Python2->Python3 script update? Mk7 doesn’t have python2.

[Aaron Outhier]

I suppose this isn’t limited to a Pineapple - it could be used on other devices also. I am trying to detect deauth floods. The Pineapple is small, lightweight, and portable. Would make a great platform for this.

Copied from another post in the Tetra section.

-.- Cut -.-

Install scapy onto pineapple: -

opkg update
opkg upgrade tar wget
opkg install python tcpdump unzip
wget https://github.com/secdev/scapy/archive/v2.4.3rc1.tar.gz
tar -xvf v2.4.3rc1.tar.gz
cd scapy*
python setup.py install
cd ..
rm -rf scapy*

make the authwatch.py - i just used nano and pasted the following into it: -

#!/usr/bin/env python

######################################################
#	authWatch.py v. 0.1 (Quick, Dirty and Loud) - by TinMan
#	Place card in monitor mode and set the channel. 
#	If you want channel hopping, run airodump-ng in 
#	another terminal. Will add channel hopping 
# 	in the next version. 
######################################################	
#
#	Usage: python authWatch.py 
#	

import sys
from scapy.all import *

interface = sys.argv[1]

def sniffReq(p):
     if p.haslayer(Dot11Deauth):
# Look for a deauth packet and print the AP BSSID, Client BSSID and the reason for the deauth.
           print p.sprintf("Deauth Found from AP [%Dot11.addr2%] Client [%Dot11.addr1%], Reason [%Dot11Deauth.reason%]")
# Look for an association request packet and print the Station BSSID, Client BSSID, AP info.
     if p.haslayer(Dot11AssoReq):
           print p.sprintf("Association request from Station [%Dot11.addr1%], Client [%Dot11.addr2%], AP [%Dot11Elt.info%]")
# Look for an authentication packet and print the Client and AP BSSID
     if p.haslayer(Dot11Auth):
	   print p.sprintf("Authentication Request from [%Dot11.addr1%] to AP [%Dot11.addr2%]")
 	   print p.sprintf("------------------------------------------------------------------------------------------")
sniff(iface=interface,prn=sniffReq)

-.- cut -.-

this doesn’t work with the new Pineapple Mk7, since it is python 3 only.

[dark_pyrro]

Scapy is possible to run with Python3 so adjust the code (if needed) and use Python3 instead. With Scapy onboard, and executing the script, any errors that might show up will lead to what needs to be changed. The "print syntax" will probably show up as non-Python3-friendly.

[Aaron Outhier]

Yeah, I’ve already tried this (maybe I should’ve mentioned that). Syntax error or something at p.sprintf…

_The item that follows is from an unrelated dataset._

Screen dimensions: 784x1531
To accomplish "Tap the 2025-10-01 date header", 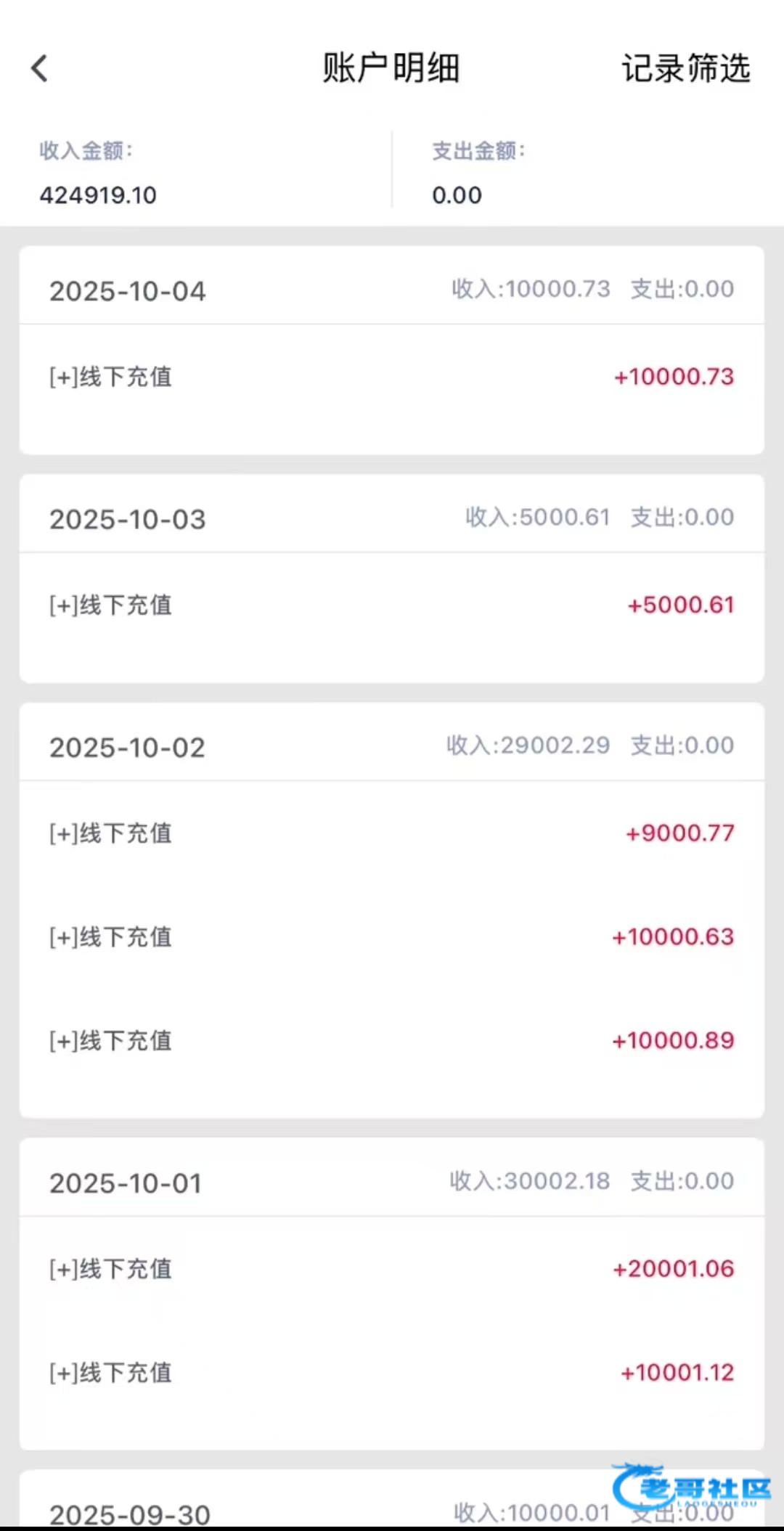I will click(x=126, y=1183).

I never learned python. Stopped programming when the Apple ][ series died off. Long time ago. I’m old, I know…

I have tried both the latest scapy, btw, as well as the archive version listed. Factory reset in between.

[dark_pyrro]

Wow, that script is really old. Found the video where Darren shows this and it's over 12 years old. Anyway, anyhow..... It's possible to get it to execute on the Mark VII using Python3. I did the following.......

* Install Scapy

opkg update
opkg install python3-pip
pip install scapy

* Create the "authwatch.py" file fit for Python3

#!/usr/bin/env python3

import sys
from scapy.all import *

interface = sys.argv[1]

def sniffReq(p):
     if p.haslayer(Dot11Deauth):
           print(p.sprintf("Deauth Found from AP [%Dot11.addr2%] Client [%Dot11.addr1%], Reason [%Dot11Deauth.reason%]"))
     if p.haslayer(Dot11AssoReq):
           print(p.sprintf("Association request from Station [%Dot11.addr1%], Client [%Dot11.addr2%], AP [%Dot11Elt.info%]"))
     if p.haslayer(Dot11Auth):
	   print(p.sprintf("Authentication Request from [%Dot11.addr1%] to AP [%Dot11.addr2%]"))
 	   print(p.sprintf("------------------------------------------------------------------------------------------"))
sniff(iface=interface,prn=sniffReq)

(beware of the indentation that needs to be fully correct according to the "Python police")

* Start a monitor interface. I'm using wlan1 since it's not used as I have a 5 GHz adapter for recon/pineap stuff, the trailing "1" specifies the channel
airmon-ng start wlan1 1

* Run ifconfig to make sure that wlan1mon is there

* Start the script
python3 authwatch.py wlan1mon

* Try to deauth (using the Pineapple or something else, I used the Mark VII) and you should get messages about deauths, association requests and authentication requests.